S’agissant des transferts des ressources, celles-ci représentent une richesse économique et un pouvoir politique. Soit parce que, subtilisée par les combattants, cette aide sert à soutenir les groupes armés ou à se procurer des armes ; soit parce qu’elle participe de l’économie de la guerre ou de la paix ; soit parce qu’elle peut raviver les tensions entre les groupes ou à souder les liens ; soit parce qu’elle se substitue aux ressources locales accaparées par les conflits ; soit encore parce qu’elle peut légitimer des personnes, des personnes ou des programmes en soutenant la guerre ou la recherche de la paix. C’est ainsi que son contrôle devient alors un enjeu majeur pour les acteurs en conflit afin d’assurer, grâce à elles, leur survie ou leur victoire. Tout le défi pour les acteurs engagés est d’être attentifs et de favoriser les effets qui orientent vers la paix et à encourager les efforts locaux.
Quant aux messages éthiques implicites, on en énumère sept qui exacerbent les impacts négatifs de l’aide sur un conflit. Il s’agit d’un ensemble d’attitudes ou de comportements qui sont interprétés comme favorisant un climat de violence. Ainsi, par exemple, qu’un organisme engage des gardes armés pour protéger leurs ressources ou leur équipe, est interprété par les populations que les armes déterminent qui a accès à la nourriture, aux soins de santé ou aux biens fournis par l’aide. Ou encore quand des organismes d’aide préparent des plans d’évacuation qui prévoient celle des expatriés et laissent l’équipe locale sur place en danger, le message est que certaines vies valent plus que d’autres, etc.

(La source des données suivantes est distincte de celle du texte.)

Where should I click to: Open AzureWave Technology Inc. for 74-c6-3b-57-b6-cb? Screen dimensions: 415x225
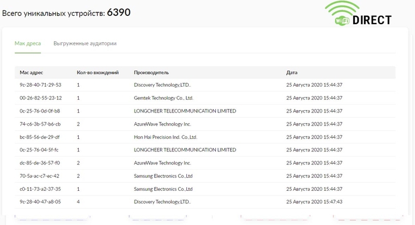tap(162, 124)
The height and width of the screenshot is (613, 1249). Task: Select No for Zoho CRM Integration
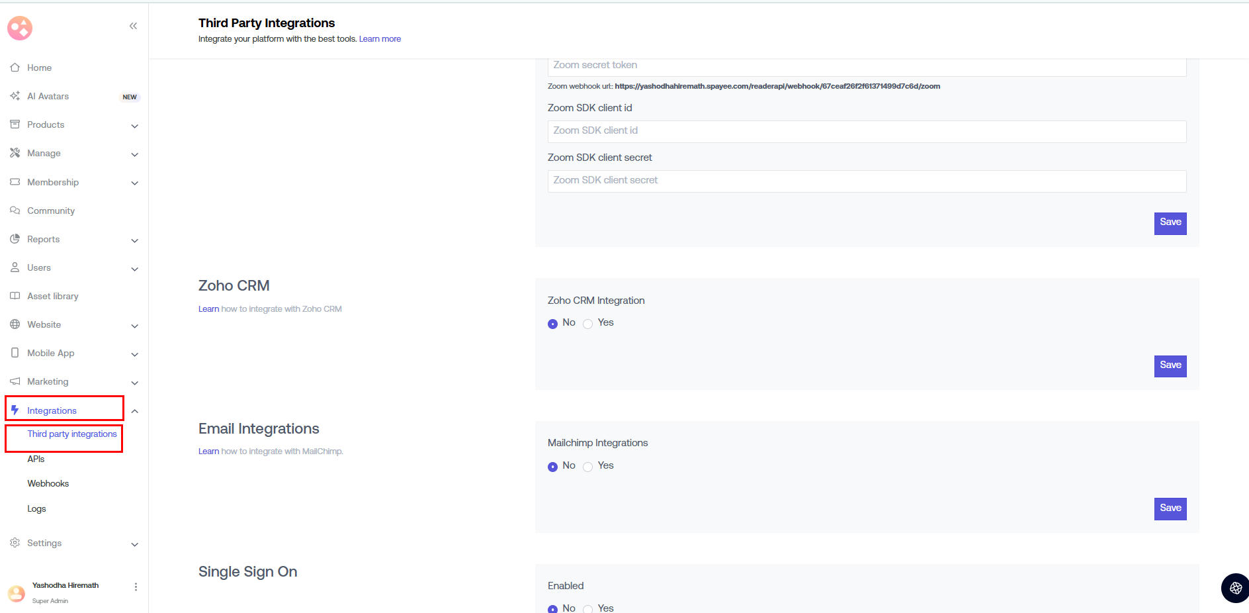pos(552,324)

Des travailleurs d’organisations que leurs méthodes contribuent à attiser les conflits ou envoient des messages négatifs travaillent sur des comportements qui renforceraient l’atmosphère de sécurité, de respect de la vie et de confiance.
Commentary
Contribution à l’ouvrage dirigé par Luc Reychler et Thania Paffenholz (« Construire la paix sur le terrain, Mode d’emploi », Editions du GRIP, Bruxelles, 2000), l’intérêt de ce texte est de montrer que l’aide humanitaire en période de conflit constitue un enjeu de grande importance. En même temps qu’elle est nécessaire pour pallier aux dégradations qu’entraînent les conflits, elle est susceptible de porter des effets désastreux et pervers dans les sociétés concernées. Ces efffets dépendent en grande partie de la responsabilité du personnel des organismes dispensateurs.
Notes
Le texte est issu d’enquêtes menées par l’auteur auprès des organismes internationaux chargés de l’aide humanitaire dans les zones de conflits.